За последние три-четыре года он заметно отстал от своих ровесников. Школьные друзья закончили институты, переженились, стали серьезными людьми, и лишь он один остался маленьким в своей душе, неприспособленным, словно ребенок, о котором необходимо кому-то заботиться. Но время пробежало, и здесь, за этим столом, некому было опекать переростка. Это удручало его, взрослого мужчину с мозгами старшеклассника, потому что в карманах по обыкновению гулял ветер.
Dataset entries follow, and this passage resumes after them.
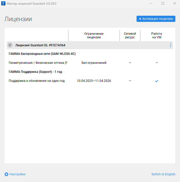Open the three-dot menu for Guardant DL license
This screenshot has width=180, height=182.
tap(170, 45)
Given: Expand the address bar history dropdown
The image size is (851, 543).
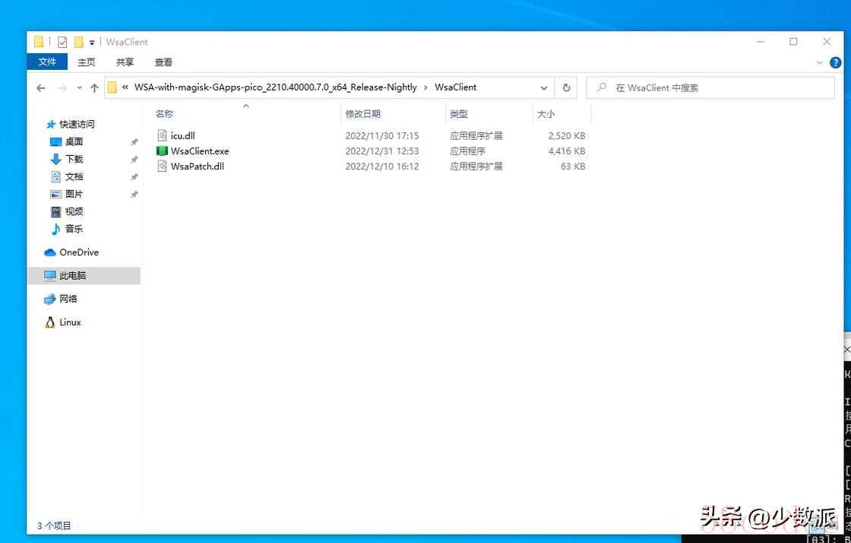Looking at the screenshot, I should [544, 87].

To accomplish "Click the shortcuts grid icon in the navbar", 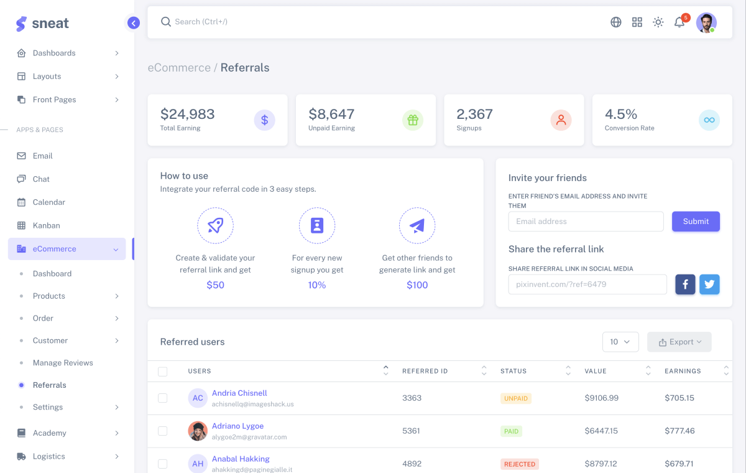I will [x=637, y=22].
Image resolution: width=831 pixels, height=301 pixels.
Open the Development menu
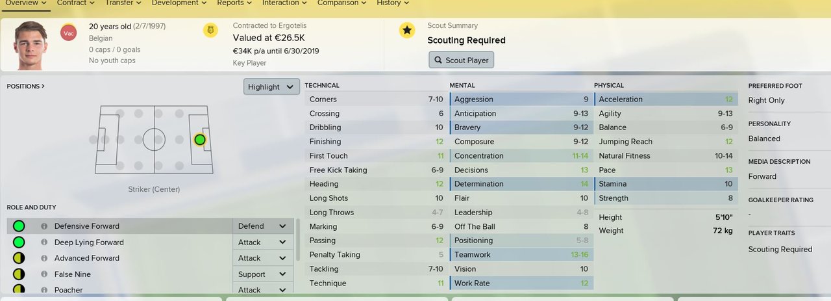coord(179,3)
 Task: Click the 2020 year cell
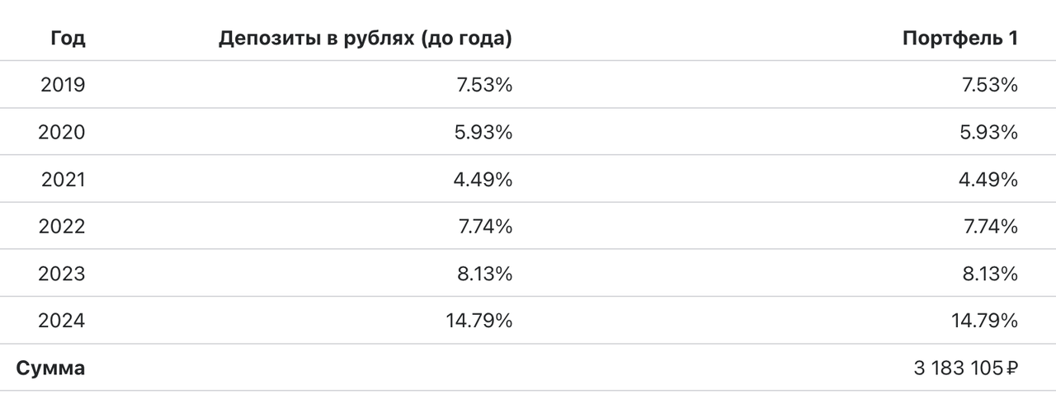[x=62, y=132]
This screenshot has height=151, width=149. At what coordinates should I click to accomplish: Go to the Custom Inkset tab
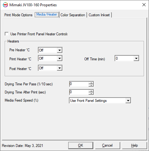tap(99, 15)
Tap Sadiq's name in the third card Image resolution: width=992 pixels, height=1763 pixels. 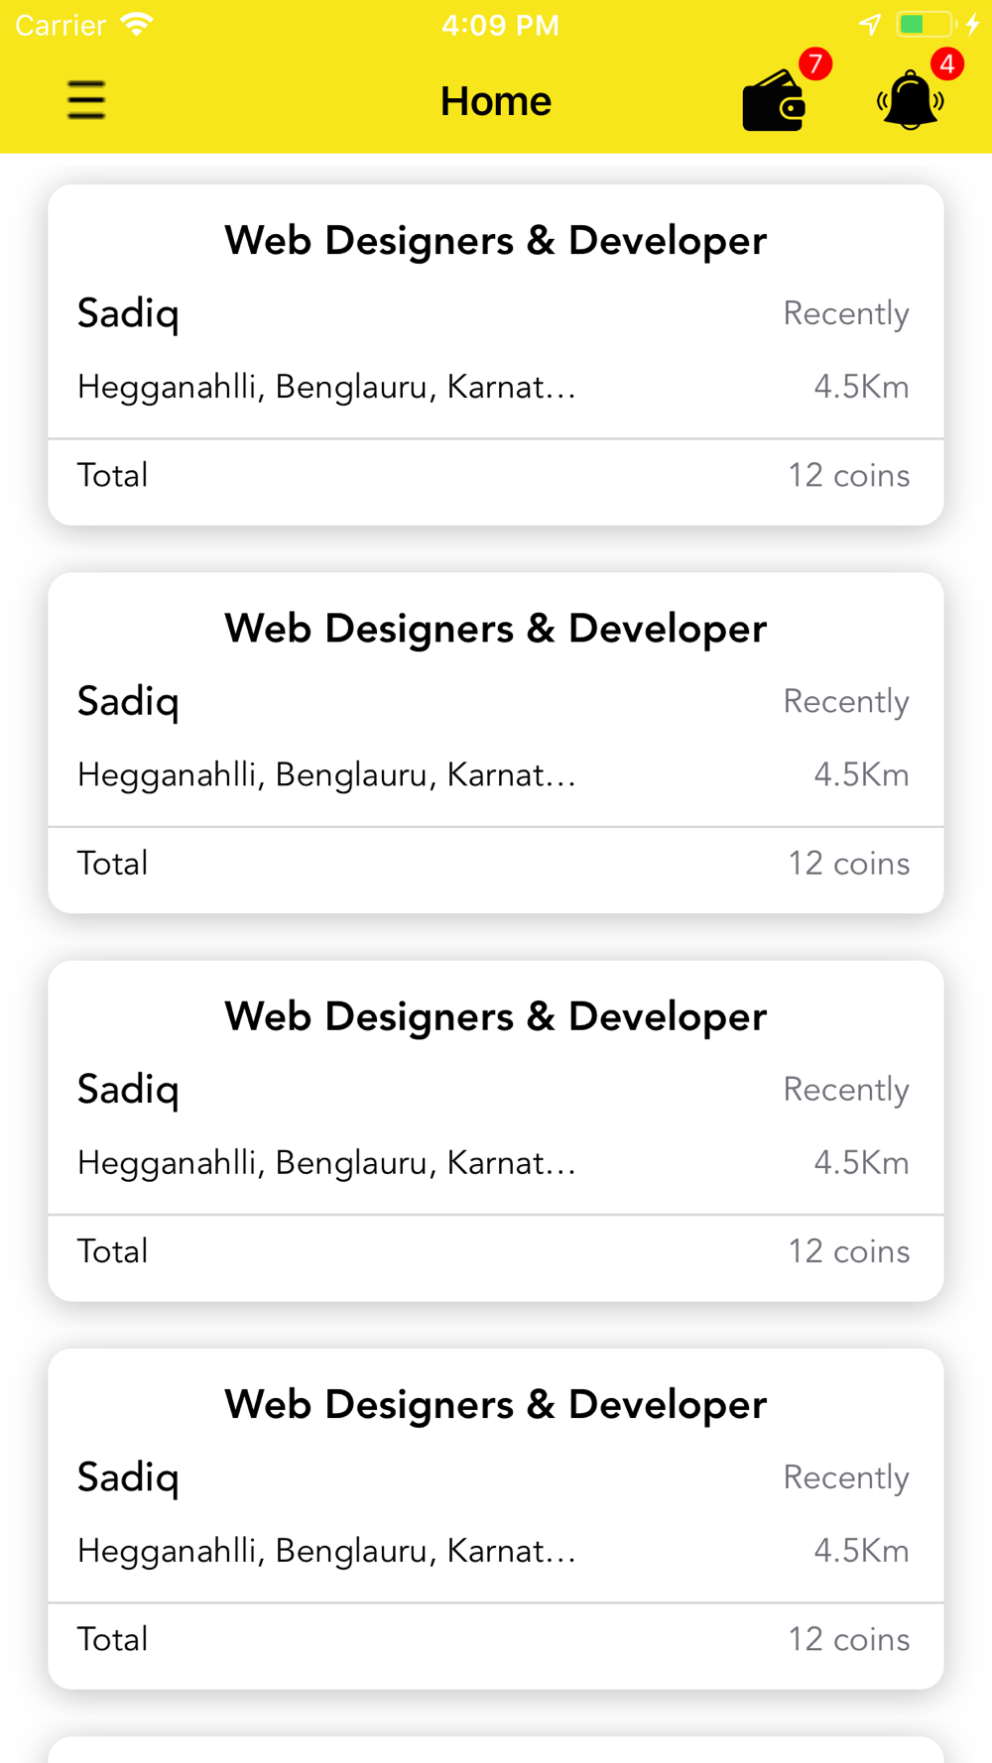[x=128, y=1091]

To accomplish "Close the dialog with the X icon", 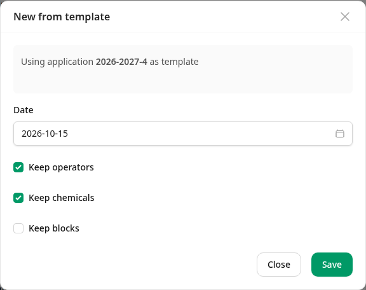I will pos(345,17).

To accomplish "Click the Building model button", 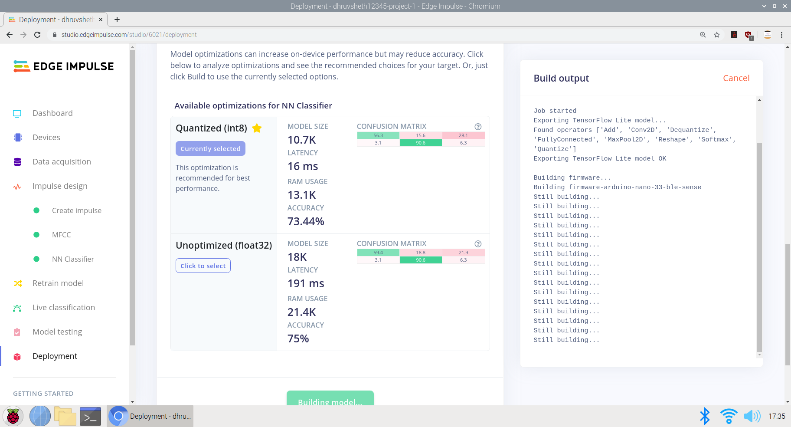I will coord(330,399).
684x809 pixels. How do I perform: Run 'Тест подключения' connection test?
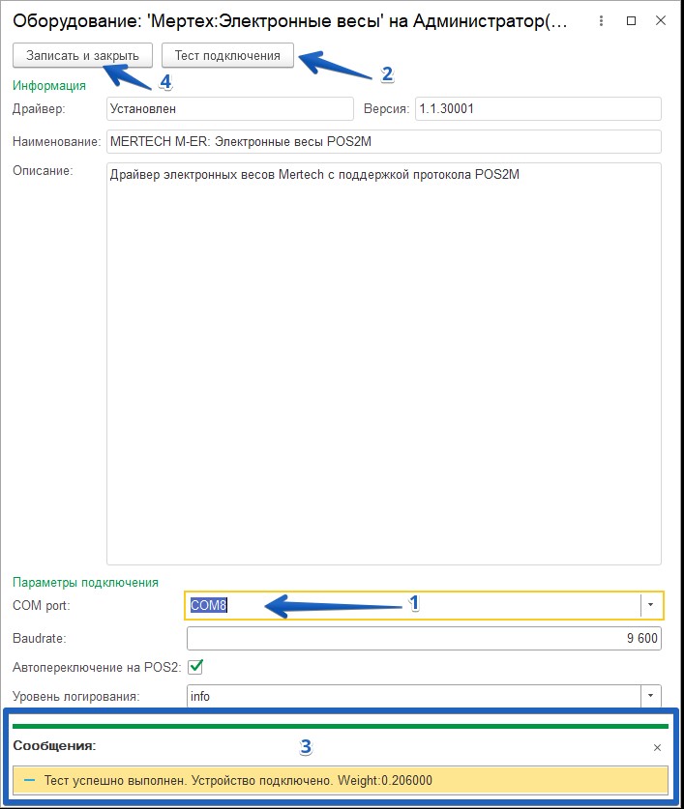click(x=227, y=55)
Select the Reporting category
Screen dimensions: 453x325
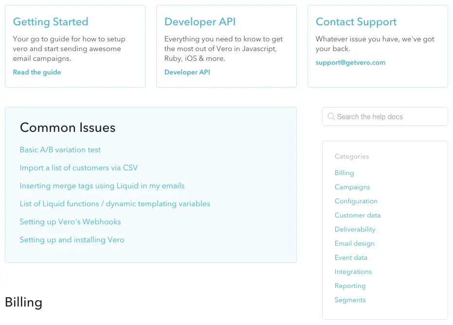(x=350, y=286)
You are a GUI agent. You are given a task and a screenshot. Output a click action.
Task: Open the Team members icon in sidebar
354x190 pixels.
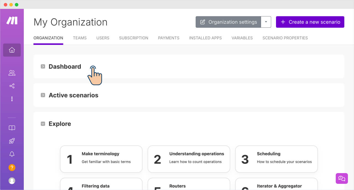12,73
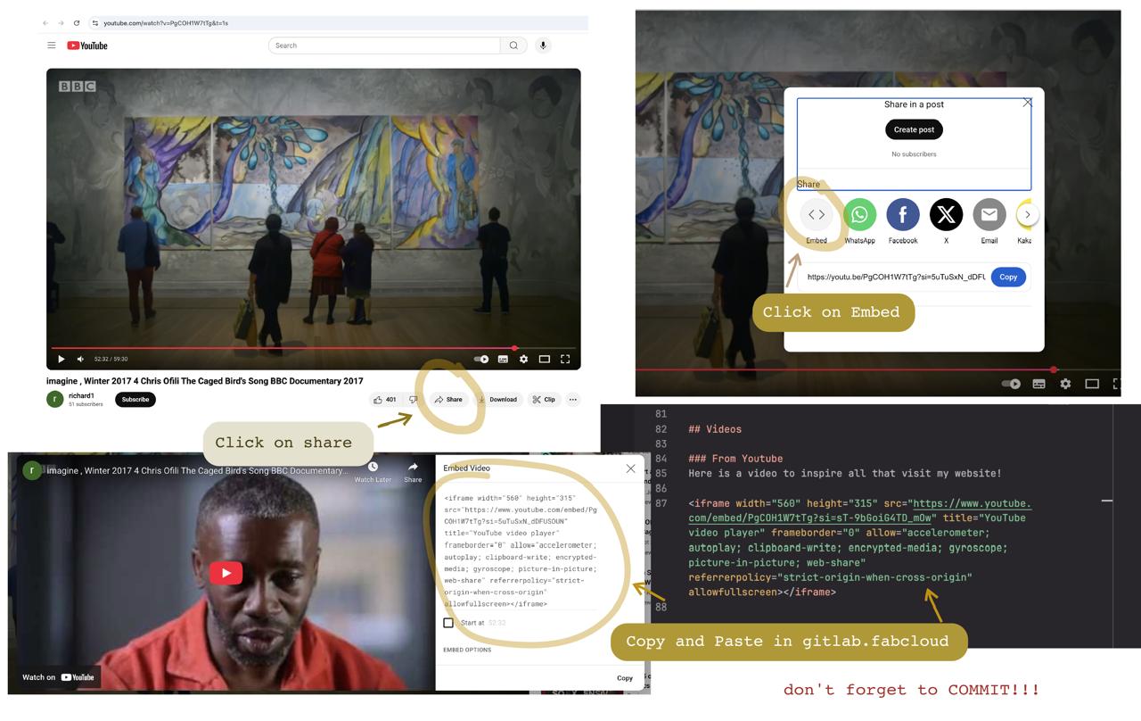The width and height of the screenshot is (1141, 721).
Task: Click the Embed angle-brackets icon
Action: 816,215
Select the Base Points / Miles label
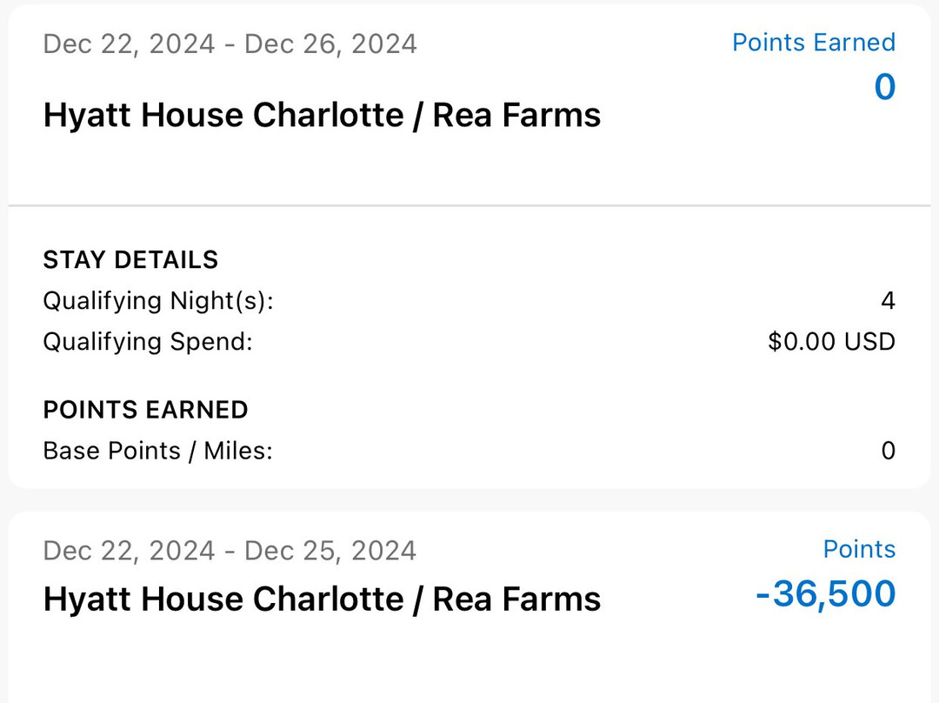Viewport: 939px width, 703px height. pos(157,451)
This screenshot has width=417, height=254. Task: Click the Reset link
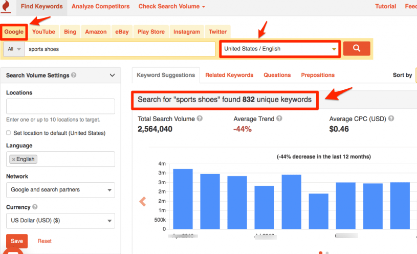tap(45, 241)
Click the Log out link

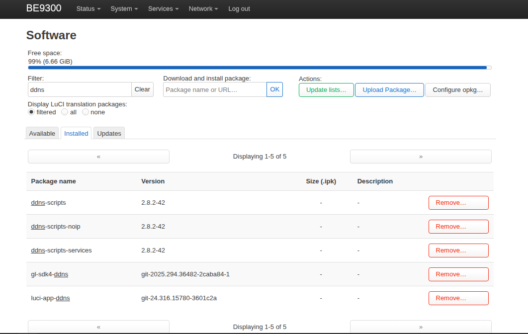pyautogui.click(x=239, y=9)
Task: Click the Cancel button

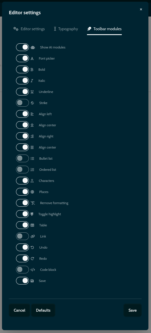Action: (x=19, y=310)
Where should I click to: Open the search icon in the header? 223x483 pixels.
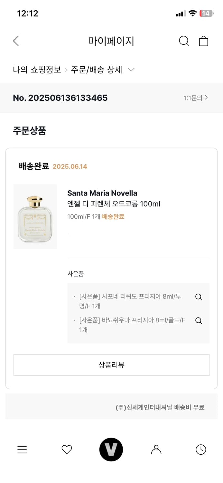click(x=184, y=41)
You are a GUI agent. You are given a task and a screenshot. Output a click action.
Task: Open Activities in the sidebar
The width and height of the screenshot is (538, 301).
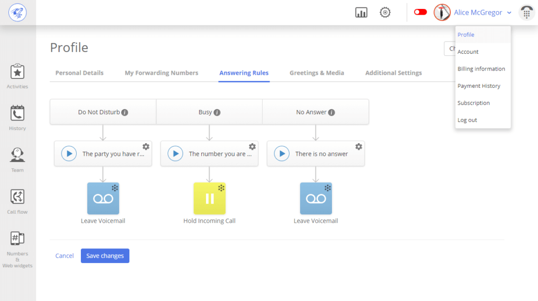(x=17, y=76)
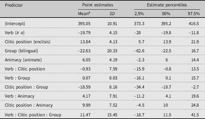Click the Clitic position : Group mean –18.59
The image size is (205, 119).
point(84,87)
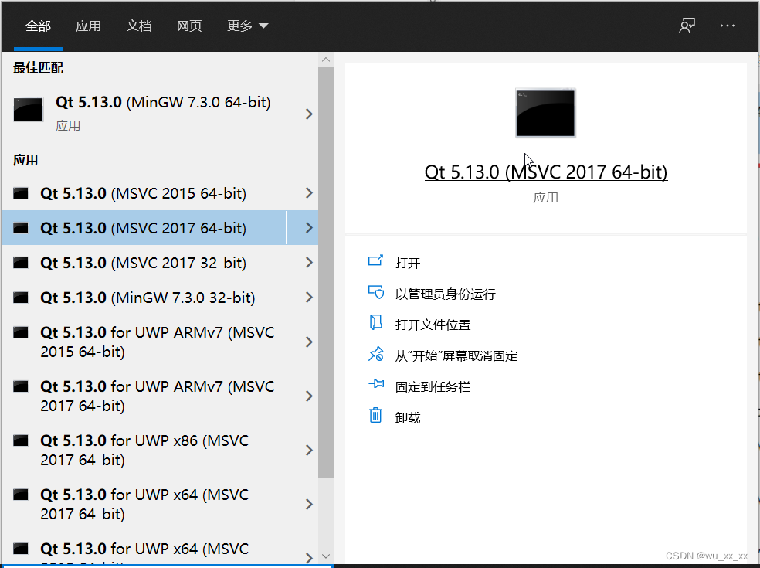
Task: Expand Qt 5.13.0 (MinGW 7.3.0 64-bit) result
Action: coord(309,114)
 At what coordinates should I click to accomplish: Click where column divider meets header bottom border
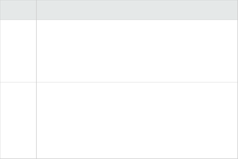tap(36, 20)
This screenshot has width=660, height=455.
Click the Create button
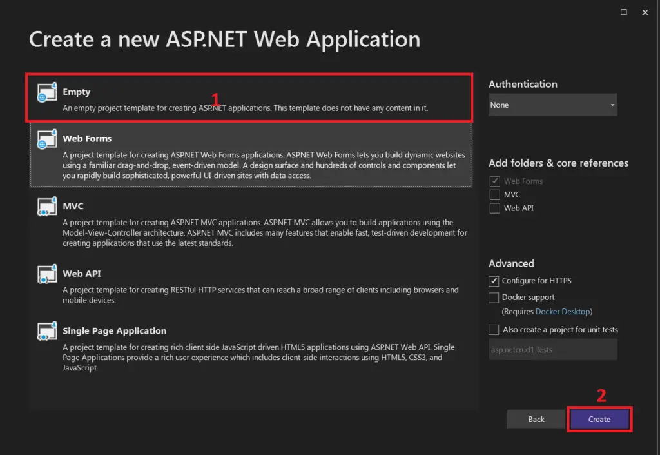point(599,420)
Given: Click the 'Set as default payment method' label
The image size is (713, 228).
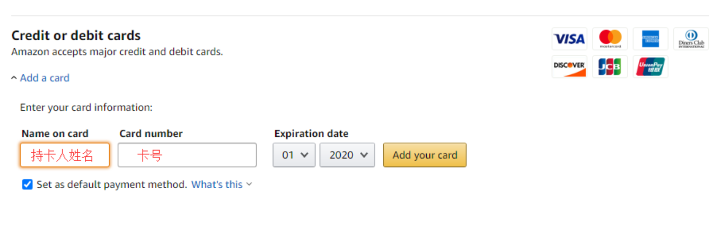Looking at the screenshot, I should (111, 185).
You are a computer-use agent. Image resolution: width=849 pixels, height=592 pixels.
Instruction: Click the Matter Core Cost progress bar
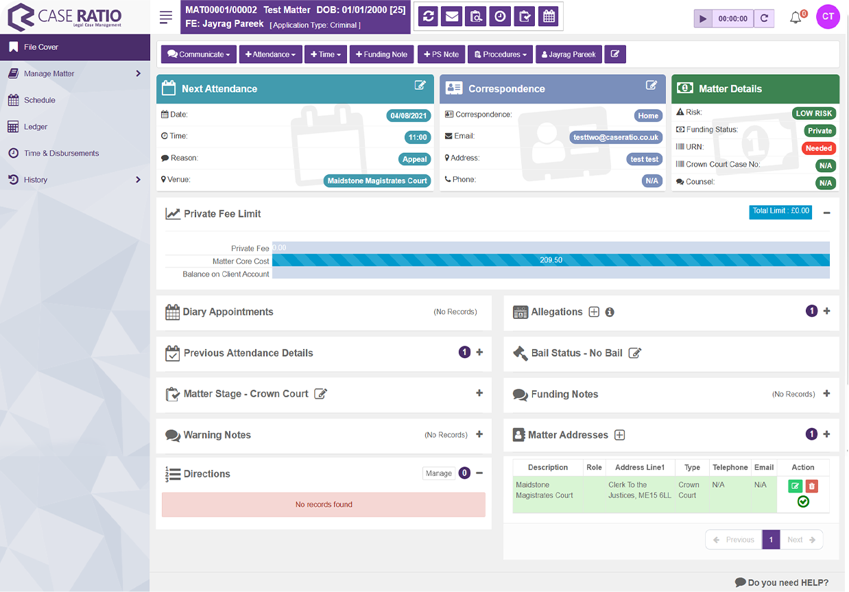click(550, 261)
Никакая работа не была «про него», не получалась и все.

Неполноценность мучительна для души и опасна для окружающих, потому что, не различая добра и зла, человек равнодушен к другим людям.

...Все пили коктейли из больших пестрых бокалов, бросая в них из блюдечка округлые призмочки льда. Шутили, поднимались танцевать, когда музыканты брались за инструменты. И Виталий по странному упрямству раз за разом приглашал на танец молоденькую девчушку из-за соседнего столика, словно не замечая своих, сидящих с ним рядом. Девушки переглядывались и пожимали плечами, не сомневаясь, что в следующий раз Виталию придется искать другую компанию.

— И как у них получаются такие прозрачные кусочки? — поинтересовалась соседка Виталия, рассматривая на свет кубик льда, слегка подтаявший за вечер. — В моем холодильнике без пузырьков не выходит. Кто знает? Кто самый умный?

Ребята задумались, перебирая в уме возможные способы.

— Может, под струей, в струйном режиме?

— Я знаю, — поспешил выскочить Виталий. — Они замораживают под током. Известный секрет.

Всем стало неловко.

— И под лаптем тоже, а, Вит? — съязвил плечистый парень, сидящий по другую руку от девушки. — Взять лапоток, налить так с пол-литра и заморозить. Классно.

— Ну, ты... — Виталий вскочил из-за стола, свирепо посмотрел на обидчика и стремительно ушел.

— Оставь его, — засмеялись ребята, — он у нас мнительный.

— А мнительный, так пусть дома сидит, хоть лапти плетет, в самом деле. Навязался на мою голову.

— Тяжелый случай, — согласились с ним.

— Да надоело его вранье, что за дешевка, — кипятился обидчик, накаченный парень с золотым перстнем на пальце. — Вложить ему ума в одно место, может, повзрослеет.